Starting with the line that contains "Where should I", give again exactly and only each line through the end of the records; include the last line and exclude pictures.

» Dataset extract
-=-=-
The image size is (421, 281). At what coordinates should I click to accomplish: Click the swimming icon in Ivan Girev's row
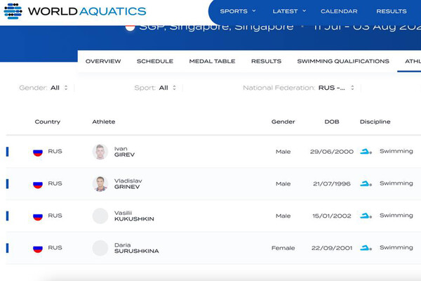[x=366, y=152]
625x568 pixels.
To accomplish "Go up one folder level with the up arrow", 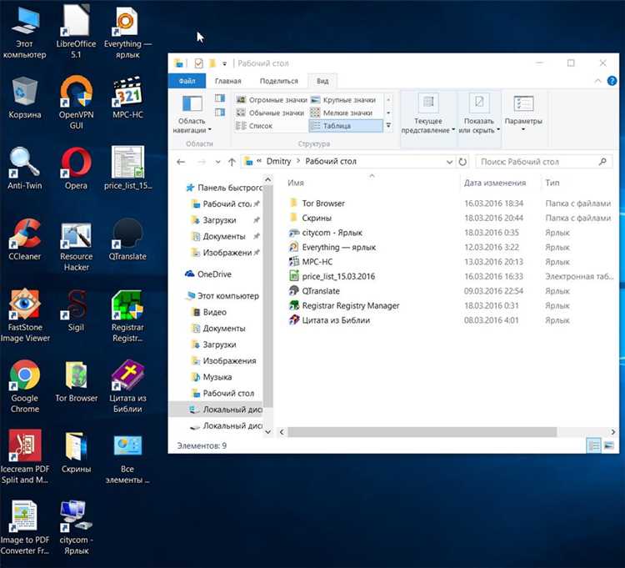I will click(x=232, y=162).
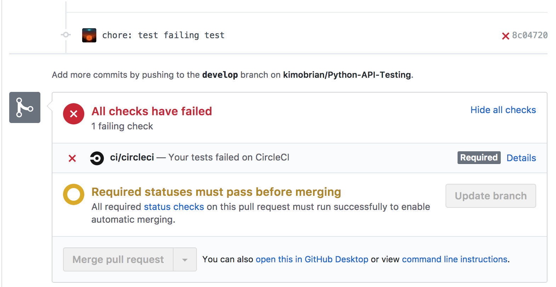Click the 'status checks' link
Image resolution: width=556 pixels, height=287 pixels.
[x=174, y=207]
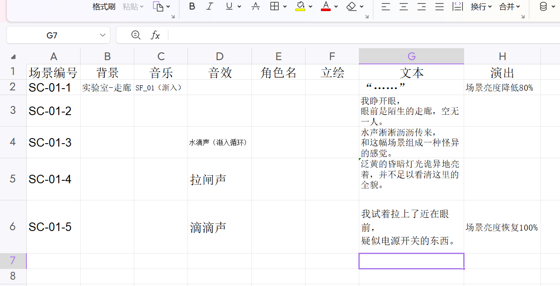
Task: Click the 格式刷 format painter button
Action: click(104, 6)
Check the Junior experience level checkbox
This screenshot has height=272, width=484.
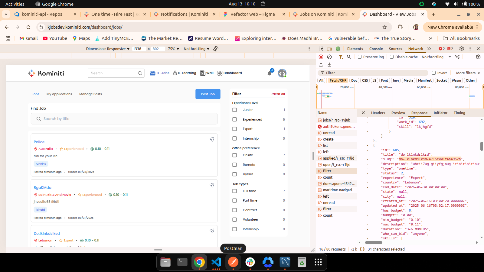click(234, 110)
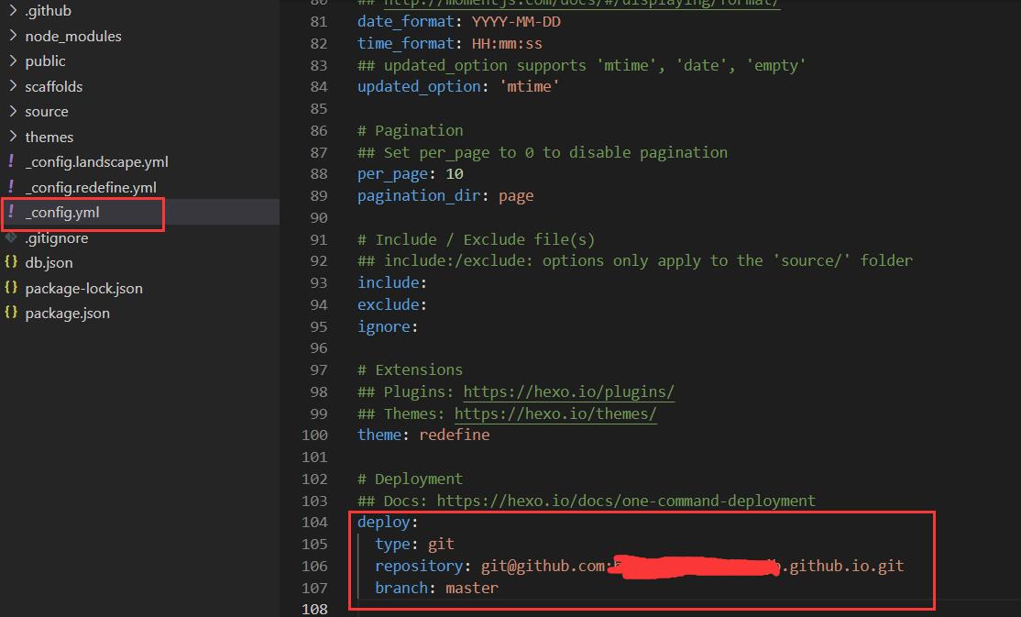Click line number 104 in gutter
Screen dimensions: 1021x617
(314, 522)
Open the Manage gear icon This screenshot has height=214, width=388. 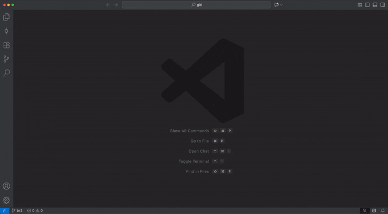pyautogui.click(x=6, y=200)
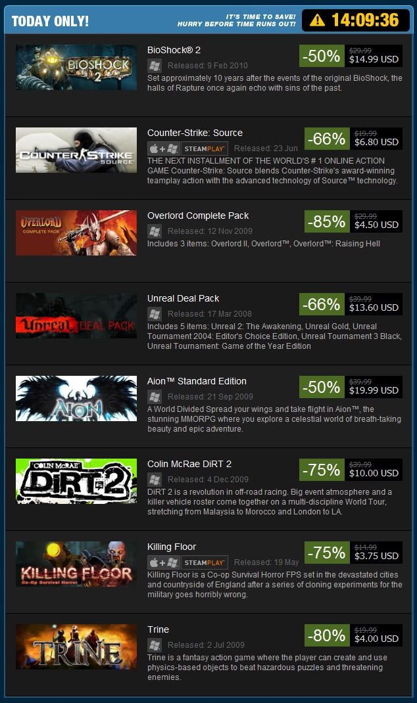Click the Windows icon under Unreal Deal Pack
417x703 pixels.
tap(155, 314)
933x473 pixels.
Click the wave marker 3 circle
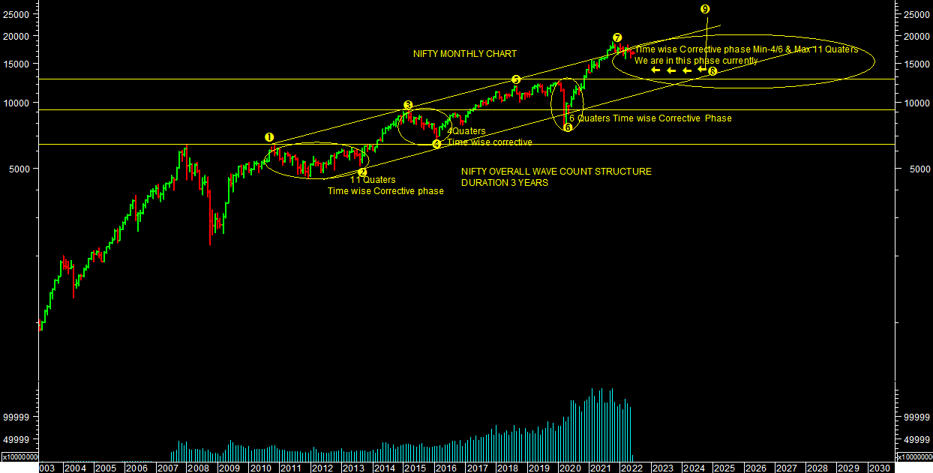click(x=408, y=106)
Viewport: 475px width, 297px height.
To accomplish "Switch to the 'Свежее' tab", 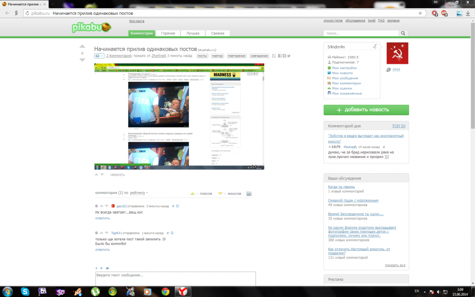I will [218, 33].
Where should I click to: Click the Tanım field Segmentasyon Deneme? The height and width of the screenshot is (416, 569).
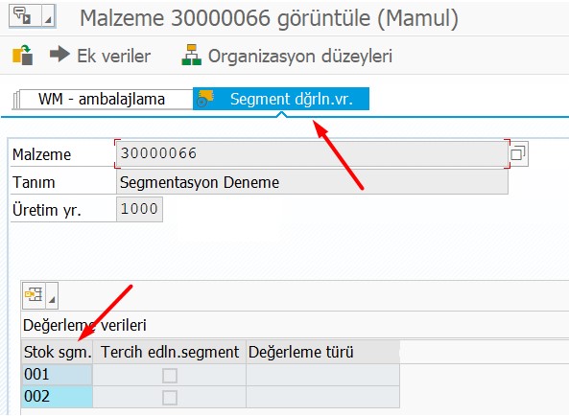click(x=312, y=182)
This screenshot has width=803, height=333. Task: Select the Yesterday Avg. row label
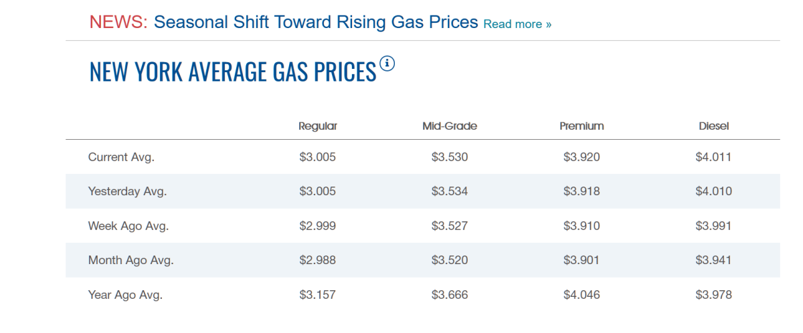point(127,191)
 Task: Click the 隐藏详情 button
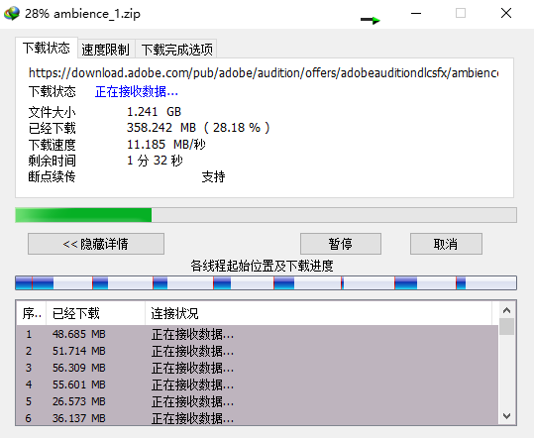(x=96, y=244)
-=-=-
» Task solution
Where should I click to: Click the Tanım field Segmentasyon Deneme? The height and width of the screenshot is (416, 569).
click(x=312, y=182)
This screenshot has width=803, height=333. Task: Select the Yesterday Avg. row label
point(127,191)
 Task: Click the 隐藏详情 button
(x=96, y=244)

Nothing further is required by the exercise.